Ground Zero
New York, août 2010.
On ne verra jamais son dossier médical ; on l’imagine épais comme un dossier judiciaire ; avec ses feuilles de toutes les couleurs, les comptes-rendus de ces dizaines d’analyses sanguines qui ont massacré ses bras jour après jour, les enregistrements imprimés des battements de son cœur saisis chaque heure par l’infirmière, la courbes de température conservées d’abord dans un gros classeur posé au pied du lit. L’infinie prescription des médicaments…
On sort dans la rue, après s’être débarrassé de l’étiquette de couleur, signe de notre bon enregistrement par le portier de l’hôpital, laisser-passer d’un jour pour accéder à la chambre. On marche dans la rue ; il y a des travaux ; on construit un bâtiment. Les piétons sont invités à utiliser un passage protégé ; sur les palissades de bois sont tapissés plusieurs dizaines de pages ; soigneusement des documents imprimés ont été agrafés et mis sous un plastique transparent pour être protégés de la pluie ; on pense d’abord à une manifestation : une pétition, des protestations… ou bien on songe à un artiste soucieux de faire lire sa prose aux piétons ? C’est en réalité un mur complet de permis délivrés par les services de la ville : le dossier du permis de construire déplié tout entier ; un dossier non pas pour soi mais pour les autres. Des écrits aussi illisibles pour le néophyte que le dossier médical mais qui ont vocation à être exhibés. On n’agit pas dans l’espace social sans montrer par écrit qu’on en a le droit.
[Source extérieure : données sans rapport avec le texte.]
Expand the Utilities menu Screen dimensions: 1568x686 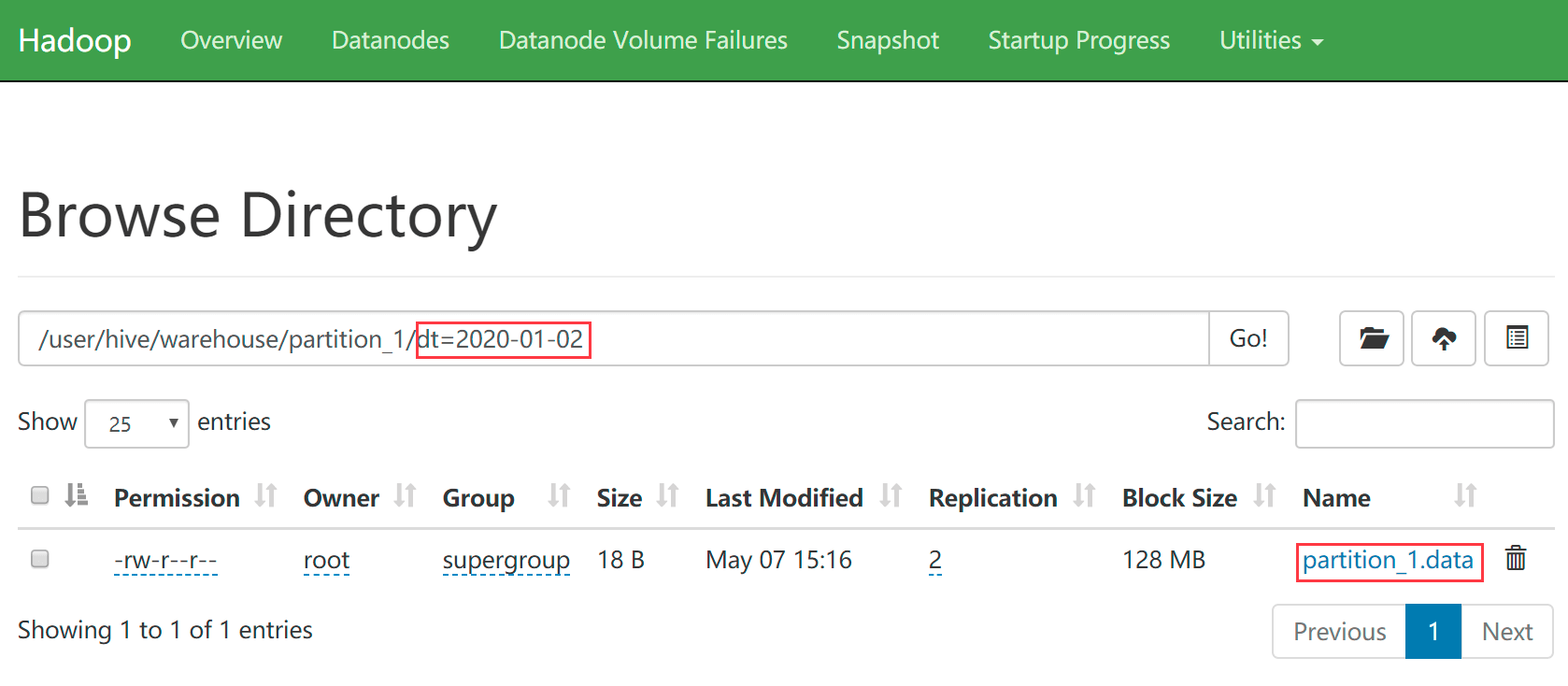click(1271, 40)
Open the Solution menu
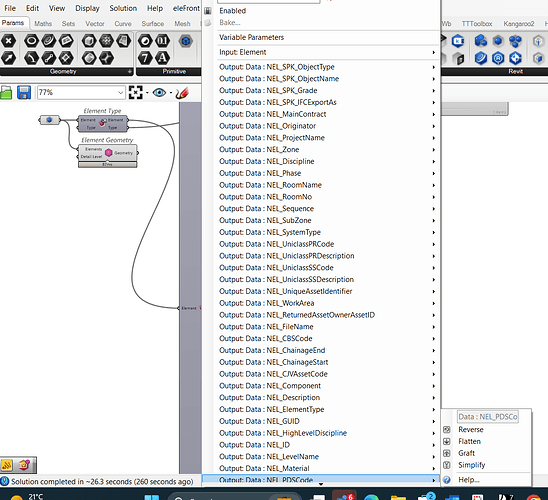Viewport: 548px width, 500px height. click(x=123, y=8)
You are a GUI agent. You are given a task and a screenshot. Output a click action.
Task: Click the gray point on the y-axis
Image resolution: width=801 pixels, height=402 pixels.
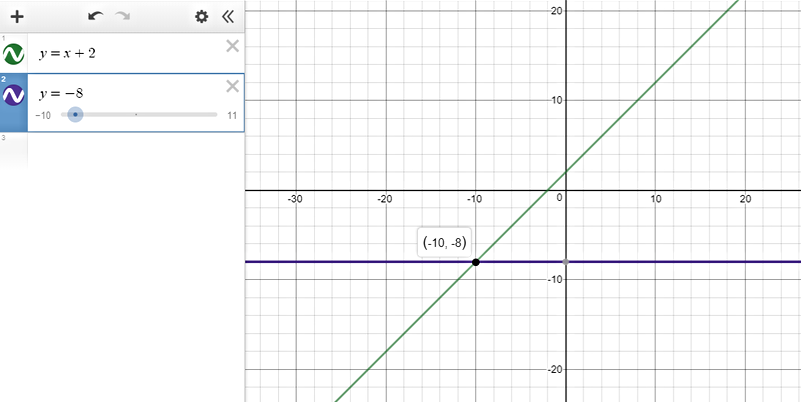pyautogui.click(x=566, y=262)
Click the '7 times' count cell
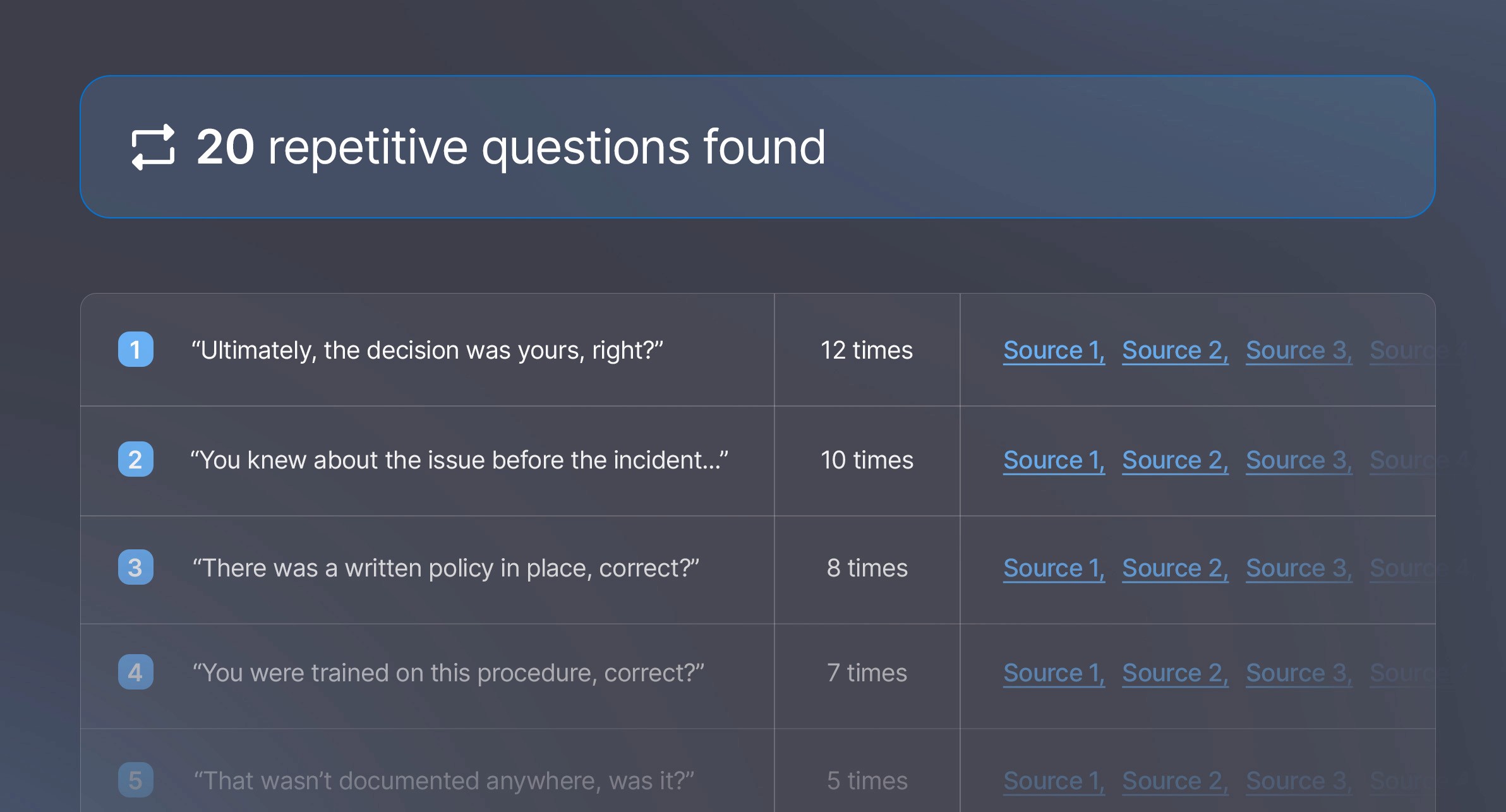The width and height of the screenshot is (1506, 812). tap(866, 673)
Cette galerie de signatures des différents services techniques municipaux orne le mur ; on les regarde, on songe aux écrits qui, il y a peu, ornaient le même endroit, laissés là par des anonymes après les attentats du 11 septembre 2001. La ville est un infini palimpseste où se succèdent sans interruption des strates d’écrits qui compose le Dossier de notre présent. Avec ses blessures et ses espoirs.